Chronique | Bank Myna - EIMURIA

Pierre Sopor 23 avril 2025

Bank Myna est un trésor. Comme tous les trésors, le groupe francilien est rare, nimbé de mystères... et surtout se mérite. Quelques apparitions oniriques sur scène depuis la sortie de Volaverunt, un premier album fascinant, l'ont confirmé : ce n'est ni en saturant l'espace ni en fonçant à toute allure que ces quatre-là ont décidé de marquer les esprits. Bank Myna tisse une toile dans laquelle, plutôt qu'être piégé, l'auditeur trouve un cocon confortable qui l'isole agréablement du monde extérieur. C'est donc avec une anticipation réelle que l'on attendait leur second album, EIMURIA. Déjà, on est intrigués : quel drôle de nom ! Du haut allemand ancien pour dire braises, Bank Myna explique. "Un morceau de charbon ou de bois incandescent qui se consume lentement, vestiges d'une émotion qui s'estompe, la chaleur avant que le feu ne prenne ou les traces laissées par les flammes" : voilà qui donne, déjà, une idée de ce que sera EIMURIA.

Chez Bank Myna, le temps a toujours été une composante essentielle : contrairement à la peinture ou la sculpture par exemple, la musique est un art qui repose sur le temps. Le quatuor a pour habitude de le suspendre, de l'étirer. Pourtant, il ne leur faut que quelques secondes pour capter notre attention avec les premiers instants de No Ocean of Thoughts : une épaisseur tellurique, un magma sonore qui frôle le drone, puis une voix spectrale qui émerge du silence. A moins qu'elle ne le provoque, quasi religieux. On se recueille. Le son devient une matière que l'on peut presque palper et que le chant vient hanter. Matière et fantômes, comme sur le superbe artwork : il ne s'agit plus seulement d'équilibre mais carrément de suspension. Suspension entre deux états, suspension du temps, et, déjà, une hauteur annonciatrice soit de plongée vertigineuse, soit d'élévation planante.

Si le crescendo que l'on devine semble appeler une descente vers un doom viscéral, Bank Myna nous mijote et il faut attendre une dizaine de minutes pour que EIMURIA, au cours de la magistrale The Shadowed Body, ne s'embrasse pour de bon. Ils ont joué avec nos nerfs, imposant une tension mystique, une atmosphère opaque hypnotique pour mieux nous trimballer le long de leurs explorations cathartiques. Pour trouver le trésor, il faut passer les épreuves : la musique de Bank Myna est comme un jeu de piste, à la fois labyrinthique et ludique. On prend plaisir à s'y perdre, à tourner en rond, à errer dans ses pièces abandonnées remplies de souvenirs cachés par la poussière, à ne plus savoir si l'on est déjà passés par là où si quelque chose d’imperceptible a changé. Avec sa poésie, sa mélancolie, ses jeux sur les textures, son approche qui invite à une forme de recueillement ésotérique et sa quête du sublime aux airs d'exorcisme, Bank Myna évoque tantôt Messa, tantôt Anna Von Hausswolff.

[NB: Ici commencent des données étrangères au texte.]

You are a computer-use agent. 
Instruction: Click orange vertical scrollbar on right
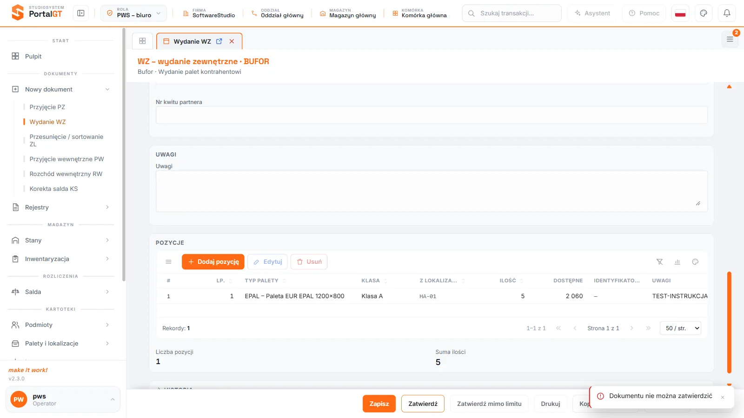click(x=729, y=322)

Les braises : la métaphore est décidément pertinente. Avec les étiquettes "post-truc" et les morceaux de dix minutes, on peut toujours craindre une tendance à la complaisance trop cérébrale. Encore une fois, Bank Myna ne se perd jamais dans le piège narcissique d'étirer pour rien. EIMURIA est un album qui, même dans ses tourments les plus tumultueux où l’âme semble arrachée violemment au corps (l'incantatoire Burn All the Edges ou les quelques tourbillons apocalyptiques de L'Implorante, un morceau dédié à Camille Claudel dans un geste synesthésique absolument pertinent tant la musique évoque ici aussi bien des couleurs qu'une matière concrète), dégage une chaleur accueillante. Les ombres sont éclairées par la flamme d'une bougie et le son, organique, profondément humain et immersif nous invite à leurs côtés plutôt que de chercher à nous oppresser. Les spectres qui dansent ici ne sont pas effrayants : ils sont juste une autre version de nous, peut-être passée, peut-être à venir. L'auditeur, lui, se laisse porter de rêveries en rêveries.

Bank Myna, sans perdre de sa richesse ni de son pouvoir de fascination, propose un second album un tantinet plus dense que le précédent, ce qui lui confère une intensité nouvelle, un supplément de nervosité même, et le rend moins hermétique. On sort alors d'EIMURIA comme on sort d'un rêve ou d'une transe. Est-ce que tout cela s'est vraiment produit ? On en porte encore les traces en nous sans pour autant réussir à mettre la main dessus. Pour vérifier, il faut alors s'y replonger : ce mélange entre doom atmosphérique, dark rock et "trucs post-machin" est aussi séduisant qu'obsédant.